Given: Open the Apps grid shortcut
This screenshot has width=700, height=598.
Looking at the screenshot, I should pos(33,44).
...
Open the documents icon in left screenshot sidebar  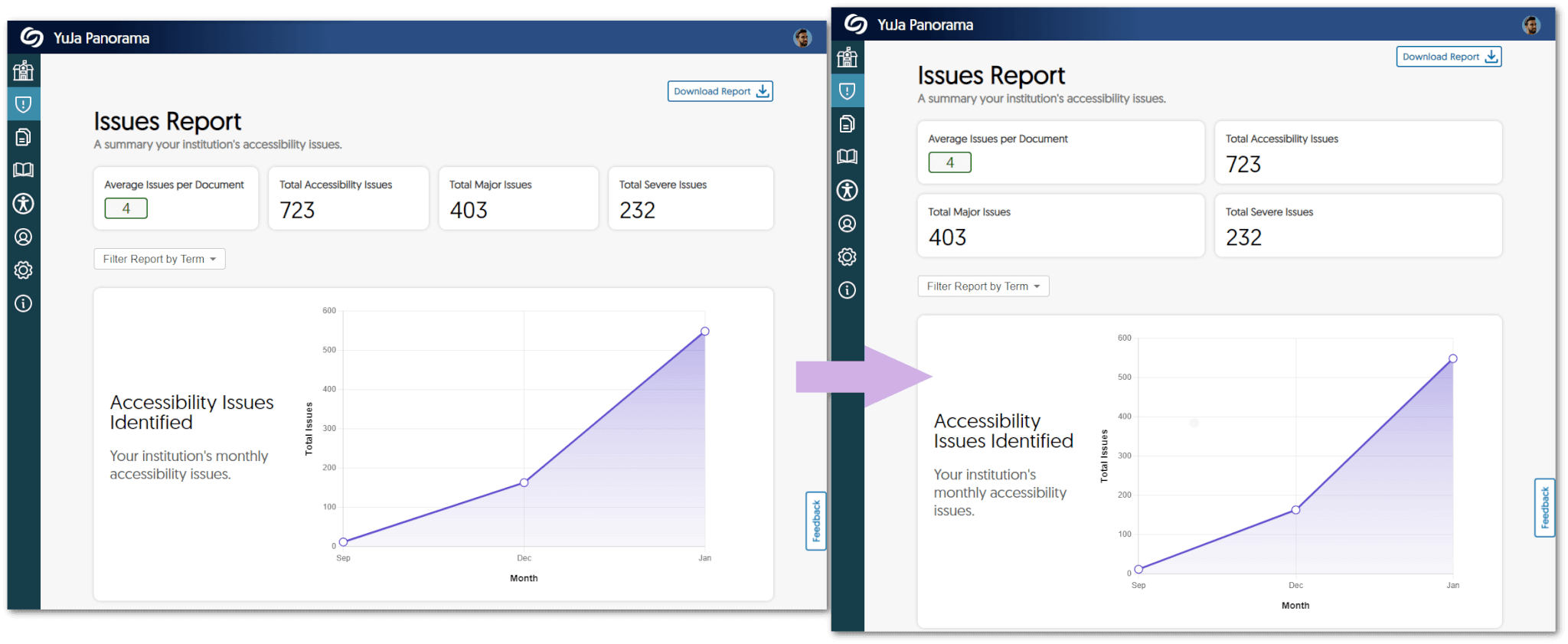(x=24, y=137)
---
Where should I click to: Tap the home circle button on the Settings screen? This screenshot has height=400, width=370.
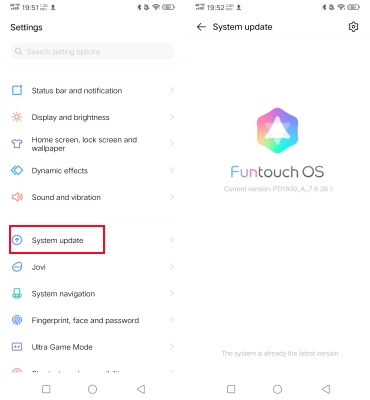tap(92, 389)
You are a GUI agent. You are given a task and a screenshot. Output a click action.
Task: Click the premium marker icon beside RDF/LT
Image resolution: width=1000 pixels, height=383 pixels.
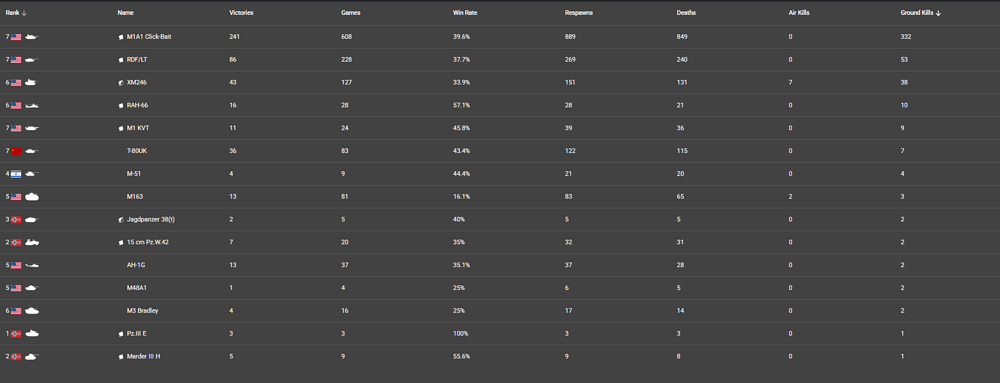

STATED PROBLEM: Output the material from the line containing "Where should I" through the line containing "Image resolution: width=1000" as a Markdown table with columns Row and Line, one numbered row per line and no row for blank lines. Leave the pictures out.

TASK RESULT:
| Row | Line |
|---|---|
| 1 | Where should I click to: Tap the home circle button on the Settings screen? This screenshot has height=400, width=370. |
| 2 | tap(92, 389) |
| 3 | You are a GUI agent. You are given a task and a screenshot. Output a click action. |
| 4 | Task: Click the premium marker icon beside RDF/LT |
| 5 | Image resolution: width=1000 pixels, height=383 pixels. |